ポーターという仕事はそれほど重要な仕事なのかもしれない。安易に辞めることはできなそうだ。辞める気は無いけど。


「では、契約書とメモリアクリスタルを出すが良い」


国王の言葉で思い出したが契約書は俺が持っている。

これを出せばいいのだろうか。

そう思い先程しまった契約書を取り出す。

でもメモリアクリスタルはもってない。

と思っていたらグラティアスが持っていた。

俺にみせたクリスタルがはめてある棒だ。

その両方を護衛が回収し、国王へと渡す。


国王は書類に目を通すと立ち上がり、俺の前まで来た。

自然と頭が下がる。


「このメモリアクリスタルは本来はコリツ村に返すものであったがこうなってはお主に託すしかあるまい。汝、ラビトは今からこれより、ジョーカー、グラディアス2名の推奨によりポーターとし、これを我、レオンハート・シルヴァンディールが認める。」


正式に認められたらしい。

もしかしてポーターってなるのめちゃくちゃ難しいのでは。推奨と国王の許可。さしずめ国家資格というところだろうか。それほど重要な仕事なのかもしれない。

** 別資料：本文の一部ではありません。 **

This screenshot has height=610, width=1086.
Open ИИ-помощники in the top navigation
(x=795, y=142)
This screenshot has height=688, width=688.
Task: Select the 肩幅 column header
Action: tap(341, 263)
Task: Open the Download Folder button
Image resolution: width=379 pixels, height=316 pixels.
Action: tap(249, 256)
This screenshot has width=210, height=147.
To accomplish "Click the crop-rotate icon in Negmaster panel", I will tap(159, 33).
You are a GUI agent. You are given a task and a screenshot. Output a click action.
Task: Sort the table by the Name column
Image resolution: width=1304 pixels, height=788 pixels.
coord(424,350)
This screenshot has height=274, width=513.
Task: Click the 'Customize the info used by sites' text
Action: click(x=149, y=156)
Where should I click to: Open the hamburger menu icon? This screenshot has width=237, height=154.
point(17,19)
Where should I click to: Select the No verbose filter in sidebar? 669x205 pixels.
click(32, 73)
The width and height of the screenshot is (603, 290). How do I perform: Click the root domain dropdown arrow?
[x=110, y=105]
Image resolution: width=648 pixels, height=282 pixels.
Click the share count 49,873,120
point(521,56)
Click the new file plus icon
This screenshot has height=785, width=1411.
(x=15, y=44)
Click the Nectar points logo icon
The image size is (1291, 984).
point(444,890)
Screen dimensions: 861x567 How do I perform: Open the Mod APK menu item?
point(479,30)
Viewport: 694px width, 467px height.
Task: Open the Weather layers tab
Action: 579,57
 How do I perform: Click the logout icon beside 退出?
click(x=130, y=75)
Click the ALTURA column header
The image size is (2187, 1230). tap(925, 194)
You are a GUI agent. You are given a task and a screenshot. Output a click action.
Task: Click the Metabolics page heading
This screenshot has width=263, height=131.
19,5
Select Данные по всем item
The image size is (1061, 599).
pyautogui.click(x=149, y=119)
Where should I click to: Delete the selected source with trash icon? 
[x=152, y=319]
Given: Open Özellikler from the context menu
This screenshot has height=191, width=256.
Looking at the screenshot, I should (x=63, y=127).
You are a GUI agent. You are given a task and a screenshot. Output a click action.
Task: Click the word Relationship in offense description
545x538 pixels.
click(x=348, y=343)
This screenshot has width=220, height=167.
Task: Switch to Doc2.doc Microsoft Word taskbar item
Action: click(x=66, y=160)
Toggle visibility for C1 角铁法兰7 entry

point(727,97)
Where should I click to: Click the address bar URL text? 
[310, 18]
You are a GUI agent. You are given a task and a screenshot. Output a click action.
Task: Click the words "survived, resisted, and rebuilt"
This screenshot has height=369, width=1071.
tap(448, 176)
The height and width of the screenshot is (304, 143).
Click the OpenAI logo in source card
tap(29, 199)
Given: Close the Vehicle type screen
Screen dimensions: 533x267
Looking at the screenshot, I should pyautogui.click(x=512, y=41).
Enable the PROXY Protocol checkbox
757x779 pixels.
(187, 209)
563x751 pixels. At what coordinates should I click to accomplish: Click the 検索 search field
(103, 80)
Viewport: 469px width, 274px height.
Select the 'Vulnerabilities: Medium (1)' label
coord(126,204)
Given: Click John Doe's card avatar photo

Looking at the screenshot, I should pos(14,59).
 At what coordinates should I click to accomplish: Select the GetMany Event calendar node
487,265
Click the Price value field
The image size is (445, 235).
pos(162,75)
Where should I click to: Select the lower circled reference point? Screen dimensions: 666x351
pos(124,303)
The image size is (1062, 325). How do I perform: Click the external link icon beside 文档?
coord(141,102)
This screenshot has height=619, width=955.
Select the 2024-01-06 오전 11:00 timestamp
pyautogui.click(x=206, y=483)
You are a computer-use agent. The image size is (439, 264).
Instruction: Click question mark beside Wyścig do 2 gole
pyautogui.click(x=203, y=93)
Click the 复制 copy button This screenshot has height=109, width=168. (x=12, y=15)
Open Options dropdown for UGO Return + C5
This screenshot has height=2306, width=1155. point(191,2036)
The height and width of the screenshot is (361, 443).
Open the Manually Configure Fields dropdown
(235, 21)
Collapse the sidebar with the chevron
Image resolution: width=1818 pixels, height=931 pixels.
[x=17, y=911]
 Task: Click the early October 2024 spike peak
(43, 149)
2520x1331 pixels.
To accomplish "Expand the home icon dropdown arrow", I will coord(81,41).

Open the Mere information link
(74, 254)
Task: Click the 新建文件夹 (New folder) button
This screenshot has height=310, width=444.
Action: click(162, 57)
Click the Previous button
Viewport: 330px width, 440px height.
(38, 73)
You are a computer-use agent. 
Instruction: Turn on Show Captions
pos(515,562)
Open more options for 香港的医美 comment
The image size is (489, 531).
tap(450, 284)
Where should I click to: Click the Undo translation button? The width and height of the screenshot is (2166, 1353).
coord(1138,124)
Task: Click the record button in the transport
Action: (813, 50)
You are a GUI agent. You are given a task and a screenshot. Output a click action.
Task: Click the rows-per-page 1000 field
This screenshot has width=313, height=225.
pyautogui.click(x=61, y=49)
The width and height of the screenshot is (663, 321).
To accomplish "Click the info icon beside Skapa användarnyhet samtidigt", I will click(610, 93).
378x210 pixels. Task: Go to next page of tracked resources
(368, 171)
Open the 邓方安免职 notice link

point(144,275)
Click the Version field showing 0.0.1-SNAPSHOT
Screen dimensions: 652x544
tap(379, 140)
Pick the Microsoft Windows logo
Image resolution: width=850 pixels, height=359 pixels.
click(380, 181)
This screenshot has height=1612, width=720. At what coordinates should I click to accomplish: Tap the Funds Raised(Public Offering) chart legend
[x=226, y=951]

これからがんばらないと。まずはグラディアスの元で修行だ。早く1人前になるぞ。


国王はさらに続けた。


「ラビト、これからおぬしはメモリーポーターと名乗るが良い。」


なんか二つ名ついた。

メモリーポーター。なんだろうそれ。何を運べというのか。メモリー、記憶とかそんな意味だったっけ。後で聞いてみよう。

なんにせよ、メモリーポーターとしてやっていくことになった。やることはまだよくわからないけど。


「これにてポーターの義を完了とする」


こうして、ポーターの義はあっさりと終わるのだった。